Deutsche Bank, one of Germany’s largest banks, conducted a survey on financial markets. According to the survey results, investors see bitcoin as the biggest bubble at the moment, and 89% of respondents believe it is a bubble in the financial markets.
Deutsche Bank asked the experts whether they agree with the bubble in the financial markets in a survey conducted with the participation of 627 market experts. 89% of investors said they believe there is a bubble in the markets.
In another survey question, participants were asked to evaluate whether they were bubbles by giving financial markets a value between 1 and 10. On the scale, 1 means ‘not a balloon’, while 10 means ‘completely balloons’. According to the results, bitcoin was the biggest bubble asset with 8.7 points, followed by US technology shares with 7.9 points.
In CNBC’s news, it was stated that half of the participants gave 10 points to bitcoin. US technology shares, seen as the second bubble, scored 7 or above at 87%.
Bitcoin and Tesla are believed to lose value
Deutsche Bank said that bitcoin and Tesla are seen as balloons, with a large majority of respondents believing that the prices of these two assets will decrease in half rather than double.

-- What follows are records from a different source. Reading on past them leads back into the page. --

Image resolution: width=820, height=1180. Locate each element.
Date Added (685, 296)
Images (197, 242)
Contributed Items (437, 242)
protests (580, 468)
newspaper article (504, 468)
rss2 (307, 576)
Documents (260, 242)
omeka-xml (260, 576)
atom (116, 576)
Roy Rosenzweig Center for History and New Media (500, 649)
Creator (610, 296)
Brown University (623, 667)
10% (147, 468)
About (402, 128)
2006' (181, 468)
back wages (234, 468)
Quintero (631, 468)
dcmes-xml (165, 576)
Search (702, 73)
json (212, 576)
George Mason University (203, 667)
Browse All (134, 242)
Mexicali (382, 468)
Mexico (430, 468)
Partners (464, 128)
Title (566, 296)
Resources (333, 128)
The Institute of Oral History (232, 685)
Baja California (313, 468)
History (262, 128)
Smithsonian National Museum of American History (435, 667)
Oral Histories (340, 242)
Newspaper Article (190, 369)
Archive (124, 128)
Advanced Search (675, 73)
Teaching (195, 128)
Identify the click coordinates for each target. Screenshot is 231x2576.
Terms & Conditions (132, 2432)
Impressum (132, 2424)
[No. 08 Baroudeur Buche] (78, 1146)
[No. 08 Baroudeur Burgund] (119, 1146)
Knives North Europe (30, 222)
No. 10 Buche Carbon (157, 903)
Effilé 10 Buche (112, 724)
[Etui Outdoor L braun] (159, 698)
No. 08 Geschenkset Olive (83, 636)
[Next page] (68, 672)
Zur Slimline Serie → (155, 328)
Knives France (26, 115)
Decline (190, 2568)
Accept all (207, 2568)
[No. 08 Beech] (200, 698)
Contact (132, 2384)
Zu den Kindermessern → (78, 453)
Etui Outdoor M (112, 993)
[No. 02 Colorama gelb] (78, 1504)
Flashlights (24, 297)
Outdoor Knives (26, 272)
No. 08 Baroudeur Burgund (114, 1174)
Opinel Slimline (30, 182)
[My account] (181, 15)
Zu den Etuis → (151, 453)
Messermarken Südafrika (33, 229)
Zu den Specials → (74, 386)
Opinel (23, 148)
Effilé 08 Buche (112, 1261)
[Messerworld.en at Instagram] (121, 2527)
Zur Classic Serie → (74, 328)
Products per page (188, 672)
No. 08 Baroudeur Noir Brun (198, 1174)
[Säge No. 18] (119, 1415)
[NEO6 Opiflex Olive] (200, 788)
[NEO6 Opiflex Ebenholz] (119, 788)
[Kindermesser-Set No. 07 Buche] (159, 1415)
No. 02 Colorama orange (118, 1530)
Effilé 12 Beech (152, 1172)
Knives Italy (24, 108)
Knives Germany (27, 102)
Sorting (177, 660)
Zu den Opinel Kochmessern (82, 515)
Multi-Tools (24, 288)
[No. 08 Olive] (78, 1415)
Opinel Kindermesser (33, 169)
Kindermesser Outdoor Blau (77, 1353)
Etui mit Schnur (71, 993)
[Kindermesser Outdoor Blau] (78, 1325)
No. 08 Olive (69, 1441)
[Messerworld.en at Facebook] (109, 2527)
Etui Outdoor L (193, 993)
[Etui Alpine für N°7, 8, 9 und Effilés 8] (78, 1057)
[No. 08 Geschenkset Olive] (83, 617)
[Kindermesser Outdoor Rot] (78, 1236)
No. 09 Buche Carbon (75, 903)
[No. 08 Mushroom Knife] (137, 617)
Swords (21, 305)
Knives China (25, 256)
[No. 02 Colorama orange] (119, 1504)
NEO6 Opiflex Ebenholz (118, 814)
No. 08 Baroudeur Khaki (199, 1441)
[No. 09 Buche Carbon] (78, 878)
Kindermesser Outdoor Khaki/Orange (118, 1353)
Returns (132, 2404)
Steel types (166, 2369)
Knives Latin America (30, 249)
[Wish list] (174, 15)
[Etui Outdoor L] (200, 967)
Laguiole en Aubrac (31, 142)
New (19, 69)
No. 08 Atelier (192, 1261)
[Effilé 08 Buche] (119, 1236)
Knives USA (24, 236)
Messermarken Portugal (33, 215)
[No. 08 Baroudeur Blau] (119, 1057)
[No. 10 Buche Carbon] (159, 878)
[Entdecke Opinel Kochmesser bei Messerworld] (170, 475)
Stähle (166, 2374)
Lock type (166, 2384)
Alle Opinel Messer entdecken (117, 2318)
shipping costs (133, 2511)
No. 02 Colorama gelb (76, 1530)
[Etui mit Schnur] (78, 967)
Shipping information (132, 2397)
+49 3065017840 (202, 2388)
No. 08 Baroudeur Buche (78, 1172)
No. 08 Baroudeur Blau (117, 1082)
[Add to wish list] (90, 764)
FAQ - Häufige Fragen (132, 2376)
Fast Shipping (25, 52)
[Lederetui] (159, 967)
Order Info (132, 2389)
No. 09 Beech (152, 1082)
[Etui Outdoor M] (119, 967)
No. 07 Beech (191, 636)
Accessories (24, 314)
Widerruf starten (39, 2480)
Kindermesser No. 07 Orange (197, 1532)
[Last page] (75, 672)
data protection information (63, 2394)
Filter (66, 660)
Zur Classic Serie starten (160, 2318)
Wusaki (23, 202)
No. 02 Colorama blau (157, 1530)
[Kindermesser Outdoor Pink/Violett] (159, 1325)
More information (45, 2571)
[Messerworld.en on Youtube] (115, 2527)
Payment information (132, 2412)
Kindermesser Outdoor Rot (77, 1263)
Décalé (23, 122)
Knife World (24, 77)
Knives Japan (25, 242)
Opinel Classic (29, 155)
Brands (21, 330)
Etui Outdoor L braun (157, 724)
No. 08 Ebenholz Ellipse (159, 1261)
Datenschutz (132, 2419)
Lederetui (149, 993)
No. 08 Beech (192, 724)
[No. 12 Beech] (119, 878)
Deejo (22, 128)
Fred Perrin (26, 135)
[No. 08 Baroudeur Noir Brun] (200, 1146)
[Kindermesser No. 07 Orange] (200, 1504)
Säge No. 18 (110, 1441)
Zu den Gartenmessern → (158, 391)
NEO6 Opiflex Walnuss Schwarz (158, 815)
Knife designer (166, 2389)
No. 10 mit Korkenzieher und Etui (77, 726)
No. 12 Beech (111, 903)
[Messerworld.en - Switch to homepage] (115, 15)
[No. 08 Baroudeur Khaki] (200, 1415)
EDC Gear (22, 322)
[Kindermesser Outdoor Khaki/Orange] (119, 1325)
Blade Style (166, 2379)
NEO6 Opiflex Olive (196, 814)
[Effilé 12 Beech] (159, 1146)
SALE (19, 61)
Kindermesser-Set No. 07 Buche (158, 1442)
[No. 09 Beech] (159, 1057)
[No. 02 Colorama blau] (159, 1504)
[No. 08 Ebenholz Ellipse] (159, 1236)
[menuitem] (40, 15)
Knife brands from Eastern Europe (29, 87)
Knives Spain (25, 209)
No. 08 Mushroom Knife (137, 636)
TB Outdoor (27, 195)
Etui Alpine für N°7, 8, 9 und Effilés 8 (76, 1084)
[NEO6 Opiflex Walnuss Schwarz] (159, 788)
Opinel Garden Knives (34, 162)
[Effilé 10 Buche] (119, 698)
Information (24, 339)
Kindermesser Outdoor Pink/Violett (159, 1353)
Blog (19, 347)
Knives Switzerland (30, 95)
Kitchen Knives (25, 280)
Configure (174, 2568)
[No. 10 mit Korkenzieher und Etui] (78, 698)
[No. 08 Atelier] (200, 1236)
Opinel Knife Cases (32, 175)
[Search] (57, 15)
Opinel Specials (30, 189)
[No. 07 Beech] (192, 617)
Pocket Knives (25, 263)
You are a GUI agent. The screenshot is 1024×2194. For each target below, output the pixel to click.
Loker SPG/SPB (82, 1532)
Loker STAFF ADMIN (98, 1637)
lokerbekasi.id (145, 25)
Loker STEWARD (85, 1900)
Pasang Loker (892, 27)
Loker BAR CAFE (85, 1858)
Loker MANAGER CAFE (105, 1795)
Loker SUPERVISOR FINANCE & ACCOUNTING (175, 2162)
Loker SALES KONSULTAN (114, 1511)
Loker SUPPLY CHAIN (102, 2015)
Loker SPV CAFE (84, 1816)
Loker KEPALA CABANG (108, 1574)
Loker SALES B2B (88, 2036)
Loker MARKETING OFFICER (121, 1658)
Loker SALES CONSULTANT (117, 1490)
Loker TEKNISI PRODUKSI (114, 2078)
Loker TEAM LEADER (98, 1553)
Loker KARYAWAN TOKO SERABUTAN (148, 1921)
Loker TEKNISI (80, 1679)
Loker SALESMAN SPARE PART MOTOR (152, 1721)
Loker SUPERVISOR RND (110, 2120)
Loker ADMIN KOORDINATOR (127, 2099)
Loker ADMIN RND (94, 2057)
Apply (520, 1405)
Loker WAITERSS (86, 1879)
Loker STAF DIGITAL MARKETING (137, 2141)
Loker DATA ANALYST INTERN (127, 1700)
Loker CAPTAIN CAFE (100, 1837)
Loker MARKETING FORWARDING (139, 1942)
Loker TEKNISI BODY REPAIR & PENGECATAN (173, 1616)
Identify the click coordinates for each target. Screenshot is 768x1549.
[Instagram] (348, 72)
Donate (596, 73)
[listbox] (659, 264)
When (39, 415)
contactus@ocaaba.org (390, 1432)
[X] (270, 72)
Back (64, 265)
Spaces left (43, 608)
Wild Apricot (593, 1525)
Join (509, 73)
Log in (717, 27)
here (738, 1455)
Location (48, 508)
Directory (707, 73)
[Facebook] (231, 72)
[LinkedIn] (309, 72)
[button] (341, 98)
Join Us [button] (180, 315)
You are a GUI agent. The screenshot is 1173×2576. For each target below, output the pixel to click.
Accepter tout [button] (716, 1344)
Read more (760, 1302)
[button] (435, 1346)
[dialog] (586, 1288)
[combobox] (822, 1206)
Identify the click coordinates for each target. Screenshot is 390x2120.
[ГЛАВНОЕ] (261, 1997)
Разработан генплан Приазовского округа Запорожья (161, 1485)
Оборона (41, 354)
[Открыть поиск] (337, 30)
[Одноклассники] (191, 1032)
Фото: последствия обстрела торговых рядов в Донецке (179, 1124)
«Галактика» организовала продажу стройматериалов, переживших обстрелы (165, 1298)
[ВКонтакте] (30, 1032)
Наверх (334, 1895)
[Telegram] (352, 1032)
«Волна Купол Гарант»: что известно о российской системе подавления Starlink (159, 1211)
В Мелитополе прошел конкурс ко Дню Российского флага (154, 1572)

In the survey, a question was asked about how the price of bitcoin and Tesla will move in 12 months. Participants said they believe there is little chance that the price of both assets will double. However, the results showed that it was believed that bitcoin and Tesla were likely to lose value by half within 12 months. According to the survey results, the rate of those who believe that bitcoin will lose its value by half is 56%, while Tesla is 62%.
Comment from the economist about the bubble
Economist and trader Alex Krüger said in a tweet on January 15 that many financial assets will decline to pre-coronavirus levels and the word ‘bubble’ will begin to be heard more. Recalling this comment on Deutsche Bank’s survey, “I said, they have been showing a bearish trend for several months.” said.